(Available data begins)

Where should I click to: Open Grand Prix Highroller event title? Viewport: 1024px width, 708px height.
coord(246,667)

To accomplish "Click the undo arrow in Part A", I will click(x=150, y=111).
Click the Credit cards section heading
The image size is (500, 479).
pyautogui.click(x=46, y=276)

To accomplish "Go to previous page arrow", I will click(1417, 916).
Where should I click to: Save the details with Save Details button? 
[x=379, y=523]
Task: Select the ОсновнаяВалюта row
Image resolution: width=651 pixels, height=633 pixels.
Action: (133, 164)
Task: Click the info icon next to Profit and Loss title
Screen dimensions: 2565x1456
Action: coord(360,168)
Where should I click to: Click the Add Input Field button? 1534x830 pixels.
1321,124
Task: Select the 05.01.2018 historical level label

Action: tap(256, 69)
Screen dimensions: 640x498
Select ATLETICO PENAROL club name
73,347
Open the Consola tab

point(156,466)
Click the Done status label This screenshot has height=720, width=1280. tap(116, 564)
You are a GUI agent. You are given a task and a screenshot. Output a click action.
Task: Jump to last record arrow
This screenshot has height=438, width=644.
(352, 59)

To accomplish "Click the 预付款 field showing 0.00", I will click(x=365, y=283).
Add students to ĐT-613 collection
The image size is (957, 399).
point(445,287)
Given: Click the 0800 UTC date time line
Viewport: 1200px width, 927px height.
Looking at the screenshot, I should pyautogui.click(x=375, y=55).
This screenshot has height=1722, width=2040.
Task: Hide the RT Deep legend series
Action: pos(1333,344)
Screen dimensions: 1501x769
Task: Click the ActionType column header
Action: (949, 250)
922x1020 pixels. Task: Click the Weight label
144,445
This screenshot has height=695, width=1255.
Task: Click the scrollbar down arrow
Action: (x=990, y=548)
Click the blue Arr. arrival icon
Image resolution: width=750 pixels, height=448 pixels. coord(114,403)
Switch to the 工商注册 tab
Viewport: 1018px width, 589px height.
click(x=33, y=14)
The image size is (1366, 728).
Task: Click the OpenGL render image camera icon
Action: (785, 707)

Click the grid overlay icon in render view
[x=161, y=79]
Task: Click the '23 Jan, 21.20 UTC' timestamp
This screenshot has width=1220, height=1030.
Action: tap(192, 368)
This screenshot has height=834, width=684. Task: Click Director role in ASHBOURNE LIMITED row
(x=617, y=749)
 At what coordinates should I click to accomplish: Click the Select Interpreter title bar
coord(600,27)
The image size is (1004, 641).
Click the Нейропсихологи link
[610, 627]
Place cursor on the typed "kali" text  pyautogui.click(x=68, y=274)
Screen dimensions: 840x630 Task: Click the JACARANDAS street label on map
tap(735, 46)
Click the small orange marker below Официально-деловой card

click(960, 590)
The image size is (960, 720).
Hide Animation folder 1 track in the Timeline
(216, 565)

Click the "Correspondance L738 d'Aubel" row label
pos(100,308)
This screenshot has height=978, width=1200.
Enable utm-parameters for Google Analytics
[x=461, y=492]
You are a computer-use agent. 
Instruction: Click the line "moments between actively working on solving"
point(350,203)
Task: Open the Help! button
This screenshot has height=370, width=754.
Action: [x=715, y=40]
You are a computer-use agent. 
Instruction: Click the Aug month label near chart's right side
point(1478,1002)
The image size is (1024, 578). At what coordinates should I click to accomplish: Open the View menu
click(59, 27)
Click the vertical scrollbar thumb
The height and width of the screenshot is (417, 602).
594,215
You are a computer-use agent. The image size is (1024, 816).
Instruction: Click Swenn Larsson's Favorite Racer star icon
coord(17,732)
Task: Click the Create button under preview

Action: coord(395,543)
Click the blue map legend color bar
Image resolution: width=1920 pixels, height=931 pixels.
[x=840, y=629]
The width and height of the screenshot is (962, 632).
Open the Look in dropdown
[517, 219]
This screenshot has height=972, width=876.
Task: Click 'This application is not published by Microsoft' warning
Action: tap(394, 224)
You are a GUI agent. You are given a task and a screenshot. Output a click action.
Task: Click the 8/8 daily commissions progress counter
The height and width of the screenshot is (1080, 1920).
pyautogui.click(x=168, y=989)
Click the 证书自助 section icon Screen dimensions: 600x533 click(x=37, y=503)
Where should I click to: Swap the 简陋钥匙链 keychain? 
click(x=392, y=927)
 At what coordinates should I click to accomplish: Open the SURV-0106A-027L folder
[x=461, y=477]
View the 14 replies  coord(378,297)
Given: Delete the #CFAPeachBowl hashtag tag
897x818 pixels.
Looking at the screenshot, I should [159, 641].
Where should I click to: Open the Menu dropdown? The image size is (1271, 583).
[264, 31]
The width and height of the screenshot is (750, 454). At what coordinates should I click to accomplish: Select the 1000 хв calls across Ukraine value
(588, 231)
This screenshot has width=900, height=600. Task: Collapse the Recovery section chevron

(Available data ends)

**Task directions**
Every line in the data above that includes the word "section" should be copied.

**Solution for this task**
Click the Credit cards section heading
Click the 证书自助 section icon Screen dimensions: 600x533 click(x=37, y=503)
This screenshot has width=900, height=600. Task: Collapse the Recovery section chevron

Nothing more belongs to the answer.